Here's the situation. I'm currently building a system. The primary function I have in mind for it is gaming. My approach is the same now as it has always been when building systems for myself or others, I try to achieve, balanced with as low or reasonable a price as possible, the performance necessary for not only a reasonable lifetime at the desired task, but with elements that allow for key upgrades that extend the life of the system (in its performance at that task).
At my moderate level of gaming, this means that I'm trying to build a system that will play current 'generation' games (say DX10 for a reference point) at high performance levels, next generation games (say early DX11) at reasonable performance levels, and is open to upgrades that will enable the following generation of games (say later DX11, 4-6 years from now) to be played at reasonable (playable) performance levels. This means, for example, getting a cheap 640GB Caviar black now and upgrading to a SSD in a year or two when the technology matures and comes down in price (espec. since the effect on gaming of HD access speeds it seems is far less pronounced than the effect on multitasking and workflow application use).
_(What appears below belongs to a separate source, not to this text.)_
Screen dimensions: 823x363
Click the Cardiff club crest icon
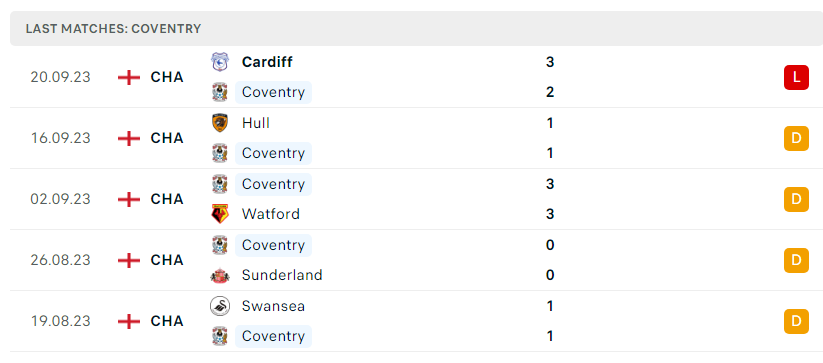[219, 62]
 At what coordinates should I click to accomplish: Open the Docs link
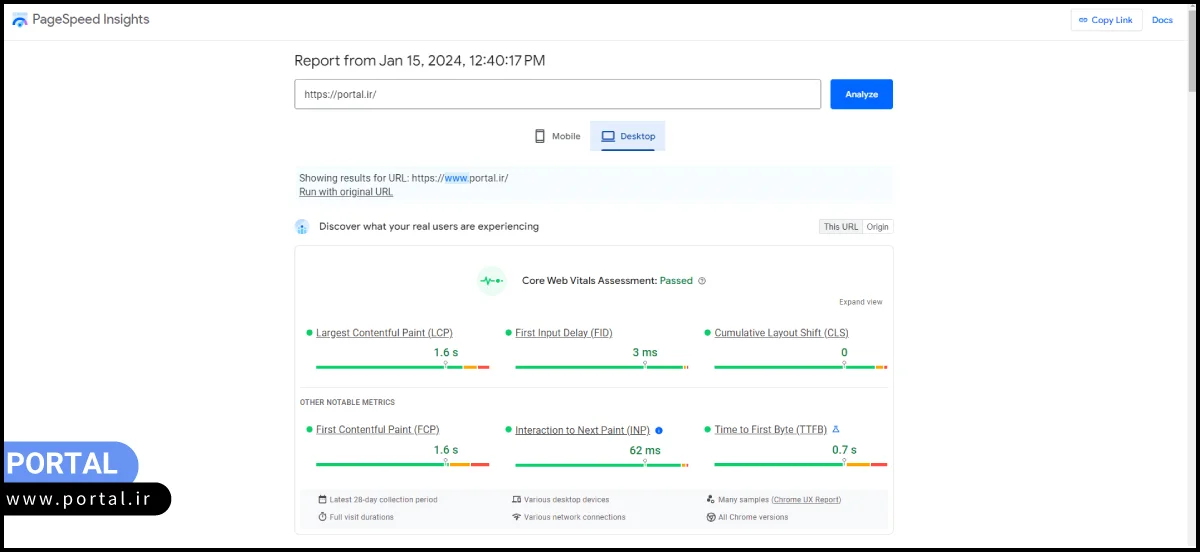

Closer to the purpose, it means that I'll probably get a single HD5870 or GTX480 (phenomenal recent review), stick that in one 16xPCIe2.0 lane (I'm gonna be running an X58 north bridge, but I haven't picked a mobo yet), and plan in a year or two to get another of the same and run them in CF/SLI for a performance boost at what I hope will be a lower price at the time.
Now you can probably see where this is going, the X58 north bridge only has a controller for 36x PCIe2.0 lanes available, usually split 16x/16x/1x or 16x/8x/8x with the remainder split to other controllers, e.g. a Marvell for SATA3. While I only plan to use one 16 lane PCIe2.0 connection for a GPU now, I plan as mentioned to use another 16x connection to run another one in CF/SLI in a year or two as prices for the 5870 or 480 drop. For upgradeability however I'd like to get a SATA3 connection in the next few years to accomodate faster SSDs that come out. Unfortunately as shown in Anand's recent review on 6Gbps SATA, the only controllers on the market are made by Marvell, and from that data don't seem to perform as well as even the native Intel 3Gbps controller, which begs the question why even get the SATA3 connection at this time.
It seems to me that the logical choice is to get a board without a SATA3 controller, and as better controllers come out next year get one that can take a PCIe2.0 slot and add it in myself (like current RocketRaid cards). This means, however, that I'll need lanes for it.
So, my question is (sorry about the long exposition), where should I get the necessary PCIe2.0 lanes? If future controllers require only 1 PCIe2.0 lane, then there's no problem, but if more are required I need to get a mobo with additional PCIe2.0 controllers in addition to the ones coming off the north bridge. Can any such PCIe2.0 lanes be trusted in terms of performance? Are there specific manufacturers I can go with? Am I misguided in my understanding that the first 36 PCIe 2.0 lanes are controlled by the Intel X58 north bridge, not a 3rd party controller?
Thanks for any advice on how to proceed. The bottom line is I'm looking for 2 16x PCIe2.0 connections as well as sufficient additional PCIe 2.0 lanes to place a card that will give me SATA3 at reasonable performance (and ideally something to get me a USB3.0 connection as well)
(tl;dr [abbreviated] version: want an X58 mobo with 2 16xPCIe2.0 GPUs in SLI/CF, but also want to pick up a SATA3 controller in the next couple years when they get better, current Marvell controller is lacking as per anand review. Where should I get the PCIe lanes? Can third party PCIe2.0 controllers perform? Which ones can I rely on to later use for a solid SATA 6Gbps connection?)